LETTERA A TUTTI I FEDELI DELLA CHIESA AMBROSIANA
Anno pastorale 2010-2011 (4a puntata)
Carlo Borromeo e la sorgente della carità
San Carlo, sull’esempio di Gesù, fu il Buon Samaritano sulla strada della storia, che si dedicò interamente alla Chiesa di Milano, ritrovando nel mistero del Crocifisso risorto la forza della fede e il coraggio di una straordinaria opera di riforma pastorale. La storia ci insegna che ogni discernimento sul senso della vita e ogni rinnovamento nella Chiesa partono sempre da una grande esperienza spirituale.
Il Borromeo è diventato santo nell’esercizio del suo ministero episcopale. E, seguendo il suo esempio, tutto il presbiterio e tutti i fedeli sono stati attratti a diventare santi proprio nel servizio all’edificazione della Chiesa.
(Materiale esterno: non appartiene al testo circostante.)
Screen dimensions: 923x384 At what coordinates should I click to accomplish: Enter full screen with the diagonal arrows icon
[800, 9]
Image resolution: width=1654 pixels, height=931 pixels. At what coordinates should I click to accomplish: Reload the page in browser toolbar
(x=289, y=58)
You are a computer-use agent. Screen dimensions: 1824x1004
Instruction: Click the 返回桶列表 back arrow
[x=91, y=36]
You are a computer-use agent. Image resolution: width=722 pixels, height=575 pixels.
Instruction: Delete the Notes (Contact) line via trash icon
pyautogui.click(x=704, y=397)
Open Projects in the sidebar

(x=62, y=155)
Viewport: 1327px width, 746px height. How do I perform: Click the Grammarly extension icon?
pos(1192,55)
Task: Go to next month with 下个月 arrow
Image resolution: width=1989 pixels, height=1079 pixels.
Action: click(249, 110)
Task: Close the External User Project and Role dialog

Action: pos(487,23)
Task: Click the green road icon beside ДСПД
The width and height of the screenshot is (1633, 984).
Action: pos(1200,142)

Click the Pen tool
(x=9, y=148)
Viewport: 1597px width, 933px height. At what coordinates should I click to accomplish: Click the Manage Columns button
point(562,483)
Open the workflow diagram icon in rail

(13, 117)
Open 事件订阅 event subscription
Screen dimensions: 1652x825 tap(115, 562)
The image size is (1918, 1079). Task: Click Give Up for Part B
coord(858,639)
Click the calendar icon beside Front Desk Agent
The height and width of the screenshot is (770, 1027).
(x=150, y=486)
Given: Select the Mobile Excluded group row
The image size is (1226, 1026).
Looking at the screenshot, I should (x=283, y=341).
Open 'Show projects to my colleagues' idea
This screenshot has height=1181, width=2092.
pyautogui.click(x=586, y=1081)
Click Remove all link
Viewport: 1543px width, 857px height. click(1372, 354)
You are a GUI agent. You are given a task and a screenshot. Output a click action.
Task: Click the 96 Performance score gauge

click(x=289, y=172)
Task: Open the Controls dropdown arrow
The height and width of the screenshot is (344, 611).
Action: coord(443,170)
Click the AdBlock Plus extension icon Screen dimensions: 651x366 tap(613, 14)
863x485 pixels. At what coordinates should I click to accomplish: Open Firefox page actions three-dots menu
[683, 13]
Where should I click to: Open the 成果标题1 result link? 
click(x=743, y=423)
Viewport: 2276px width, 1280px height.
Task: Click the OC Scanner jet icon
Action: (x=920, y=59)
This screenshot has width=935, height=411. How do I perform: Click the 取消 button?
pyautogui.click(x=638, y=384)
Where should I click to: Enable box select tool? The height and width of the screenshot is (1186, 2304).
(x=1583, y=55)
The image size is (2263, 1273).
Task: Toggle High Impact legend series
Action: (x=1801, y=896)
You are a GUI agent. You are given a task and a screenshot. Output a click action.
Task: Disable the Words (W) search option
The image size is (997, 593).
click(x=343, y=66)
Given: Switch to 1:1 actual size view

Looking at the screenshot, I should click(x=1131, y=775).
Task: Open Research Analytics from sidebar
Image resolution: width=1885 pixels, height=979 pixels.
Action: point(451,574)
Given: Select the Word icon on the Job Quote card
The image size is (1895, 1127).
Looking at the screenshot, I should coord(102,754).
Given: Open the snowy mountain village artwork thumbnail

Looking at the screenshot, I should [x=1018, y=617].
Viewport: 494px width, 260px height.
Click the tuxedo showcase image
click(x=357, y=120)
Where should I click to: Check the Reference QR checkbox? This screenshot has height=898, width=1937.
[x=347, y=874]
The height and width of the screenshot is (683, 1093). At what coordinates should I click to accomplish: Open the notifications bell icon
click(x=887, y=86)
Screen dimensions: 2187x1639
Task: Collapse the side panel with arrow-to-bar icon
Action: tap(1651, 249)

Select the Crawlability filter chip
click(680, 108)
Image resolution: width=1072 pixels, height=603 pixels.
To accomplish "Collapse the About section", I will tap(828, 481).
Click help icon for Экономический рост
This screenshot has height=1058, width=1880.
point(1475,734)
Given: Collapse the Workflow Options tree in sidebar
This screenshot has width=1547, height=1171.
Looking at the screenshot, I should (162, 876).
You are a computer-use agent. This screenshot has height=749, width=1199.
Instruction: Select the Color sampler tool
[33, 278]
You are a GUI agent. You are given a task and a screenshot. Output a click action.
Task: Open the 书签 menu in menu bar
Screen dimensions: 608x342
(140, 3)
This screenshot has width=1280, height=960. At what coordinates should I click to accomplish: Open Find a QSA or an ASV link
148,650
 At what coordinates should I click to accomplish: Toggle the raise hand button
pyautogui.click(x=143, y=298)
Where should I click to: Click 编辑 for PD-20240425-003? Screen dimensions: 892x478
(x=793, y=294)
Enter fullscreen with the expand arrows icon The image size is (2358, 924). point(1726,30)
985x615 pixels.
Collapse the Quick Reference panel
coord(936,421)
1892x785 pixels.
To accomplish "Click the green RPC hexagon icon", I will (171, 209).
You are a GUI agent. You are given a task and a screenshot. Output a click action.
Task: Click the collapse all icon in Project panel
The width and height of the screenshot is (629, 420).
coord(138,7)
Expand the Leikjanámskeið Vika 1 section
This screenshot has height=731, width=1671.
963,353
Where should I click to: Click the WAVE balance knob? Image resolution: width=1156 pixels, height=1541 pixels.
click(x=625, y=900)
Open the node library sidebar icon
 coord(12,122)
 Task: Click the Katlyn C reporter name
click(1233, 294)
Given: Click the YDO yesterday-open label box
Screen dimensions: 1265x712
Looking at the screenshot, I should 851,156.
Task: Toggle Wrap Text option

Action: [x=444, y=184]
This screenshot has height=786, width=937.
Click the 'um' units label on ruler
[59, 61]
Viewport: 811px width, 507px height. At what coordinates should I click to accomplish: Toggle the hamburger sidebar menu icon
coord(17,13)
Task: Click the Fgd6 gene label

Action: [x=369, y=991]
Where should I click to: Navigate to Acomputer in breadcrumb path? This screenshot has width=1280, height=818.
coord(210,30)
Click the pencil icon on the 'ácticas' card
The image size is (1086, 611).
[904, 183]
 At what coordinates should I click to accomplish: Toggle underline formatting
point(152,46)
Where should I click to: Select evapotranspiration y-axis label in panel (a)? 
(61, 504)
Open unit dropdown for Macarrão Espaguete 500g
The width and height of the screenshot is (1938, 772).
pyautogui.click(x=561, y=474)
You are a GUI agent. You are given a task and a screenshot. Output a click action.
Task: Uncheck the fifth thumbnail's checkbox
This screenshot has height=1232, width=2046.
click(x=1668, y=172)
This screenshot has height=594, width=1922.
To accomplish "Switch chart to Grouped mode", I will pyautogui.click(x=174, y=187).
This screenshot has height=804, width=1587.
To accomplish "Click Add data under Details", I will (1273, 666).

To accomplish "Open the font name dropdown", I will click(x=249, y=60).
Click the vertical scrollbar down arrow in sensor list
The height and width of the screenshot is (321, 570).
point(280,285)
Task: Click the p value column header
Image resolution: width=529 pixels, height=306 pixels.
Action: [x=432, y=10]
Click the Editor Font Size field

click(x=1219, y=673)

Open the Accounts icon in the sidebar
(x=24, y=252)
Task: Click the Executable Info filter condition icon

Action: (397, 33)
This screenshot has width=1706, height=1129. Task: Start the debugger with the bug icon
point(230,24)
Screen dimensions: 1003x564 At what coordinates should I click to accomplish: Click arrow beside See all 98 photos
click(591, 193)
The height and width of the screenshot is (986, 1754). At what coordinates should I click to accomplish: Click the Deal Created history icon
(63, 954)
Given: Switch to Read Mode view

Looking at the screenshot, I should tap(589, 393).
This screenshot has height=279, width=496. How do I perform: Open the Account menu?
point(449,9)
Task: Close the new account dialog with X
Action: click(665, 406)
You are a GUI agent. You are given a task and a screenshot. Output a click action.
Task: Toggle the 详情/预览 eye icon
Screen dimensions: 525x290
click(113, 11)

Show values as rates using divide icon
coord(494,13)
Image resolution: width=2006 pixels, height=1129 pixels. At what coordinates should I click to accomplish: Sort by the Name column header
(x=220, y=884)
Certo della sua presenza e della sua benevolenza, anche io oggi invoco la grazia di essere introdotto nello spirito che lo ha animato, nella sua preghiera che sta all’origine dei suoi pensieri, dei suoi progetti e delle sue decisioni. Prego perché sia dato a me, a tutti i fedeli di questa nostra Chiesa diocesana, di vivere questo anno pastorale come un tempo per camminare, certi dell’intercessione di san Carlo, verso una vita più santa, verso una Chiesa più giovane e coraggiosa, più povera e libera, più dedita alla missione che il Signore le affida per questo tempo.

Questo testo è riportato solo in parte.